I met Mark after hearing of his work at a Better Care Fund event. A friend asked if I had any contacts who could help her set up a community share and care scheme in our village. We all met for a drink and I’m pleased to say the scheme has started in my village and a Christmas lunch was enjoyed by 40 plus older people in December. During the meeting I’d said I was trying to find someone who could come and do exercises with my residents to improve strength and general wellbeing. Mark put me in touch with Steve and we decided to just have a go, nothing complicated, start with 20 mins and take it from there. That was in August and Steve is now a regular Friday Fitness Fixture! You know he is in by the laughing and chatting, and even the most reluctant have a go at balloon tennis! And it started with a chance conversation, which has resulted in a great outcome for all!   Lizzie Hancock – Managing Director of Fulford Nursing Home

I’d also been speaking with Julie Graham, the Active Communities Officer for City of York Council. Julie was also on the hunt for activities that could bring together people who live in supported housing projects, known locally as Independent Living Communities. I put Steve in touch with Julie, and he now provides regular sessions for people who live at Delwood House, a local independent living centre:

Ouch Potato deliver person centred and bespoke sessions in a really relaxed and sensitive way – all in our tenants’ home environment. No Lycra, no mirrors, just good music and companionship followed by a chat and a brew. Who said exercise had to be serious…let’s get moving! – Julie Graham, Active Communities Officer, City of York Council

The benefits for people at Fulford Nursing Home and Delwood House are obvious but alongside these Steve has more customers for Ouch Potato and his small enterprise is flourishing as a result.

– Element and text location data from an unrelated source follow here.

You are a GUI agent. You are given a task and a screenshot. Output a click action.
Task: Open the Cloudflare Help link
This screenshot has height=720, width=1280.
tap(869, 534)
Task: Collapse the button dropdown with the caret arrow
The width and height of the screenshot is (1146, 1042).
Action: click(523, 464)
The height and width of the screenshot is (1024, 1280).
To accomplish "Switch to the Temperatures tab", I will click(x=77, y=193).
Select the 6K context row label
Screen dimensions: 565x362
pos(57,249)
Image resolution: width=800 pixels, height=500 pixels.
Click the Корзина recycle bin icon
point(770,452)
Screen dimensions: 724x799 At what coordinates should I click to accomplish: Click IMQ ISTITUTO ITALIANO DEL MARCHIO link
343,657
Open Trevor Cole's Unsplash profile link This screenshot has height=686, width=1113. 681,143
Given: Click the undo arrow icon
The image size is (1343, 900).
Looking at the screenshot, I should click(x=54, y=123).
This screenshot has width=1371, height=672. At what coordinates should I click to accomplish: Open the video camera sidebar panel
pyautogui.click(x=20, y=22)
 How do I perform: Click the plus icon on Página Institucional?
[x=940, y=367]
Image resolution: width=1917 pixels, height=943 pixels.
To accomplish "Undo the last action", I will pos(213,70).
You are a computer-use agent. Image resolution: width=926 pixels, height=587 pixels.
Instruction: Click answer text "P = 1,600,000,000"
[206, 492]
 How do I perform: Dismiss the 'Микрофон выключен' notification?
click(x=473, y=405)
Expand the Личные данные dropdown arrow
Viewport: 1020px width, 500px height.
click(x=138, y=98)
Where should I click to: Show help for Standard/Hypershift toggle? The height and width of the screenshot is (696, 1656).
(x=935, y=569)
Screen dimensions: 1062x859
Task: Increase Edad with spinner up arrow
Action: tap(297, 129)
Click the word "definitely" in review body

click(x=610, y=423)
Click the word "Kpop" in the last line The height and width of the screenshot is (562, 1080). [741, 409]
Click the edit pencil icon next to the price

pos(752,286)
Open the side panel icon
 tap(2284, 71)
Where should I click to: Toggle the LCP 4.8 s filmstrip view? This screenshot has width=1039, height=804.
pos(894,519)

It’s great to see everyone getting so much out of the new classes as, all too often, people tend to ‘slip through the net’ by failing to recognise the limitless opportunities there are to connect with others. As such, I like to think of those of us involved in helping people to make those all-important connections as intersections on an increasingly tight-knit-net; that the more willing we are to pull-together, the smaller the ‘holes’ get, and the less likely people are to slip through. As the above story illustrates, it’s amazing what candid conversations between willing, active participants in this process can be the catalyst for; that it’s good to talk!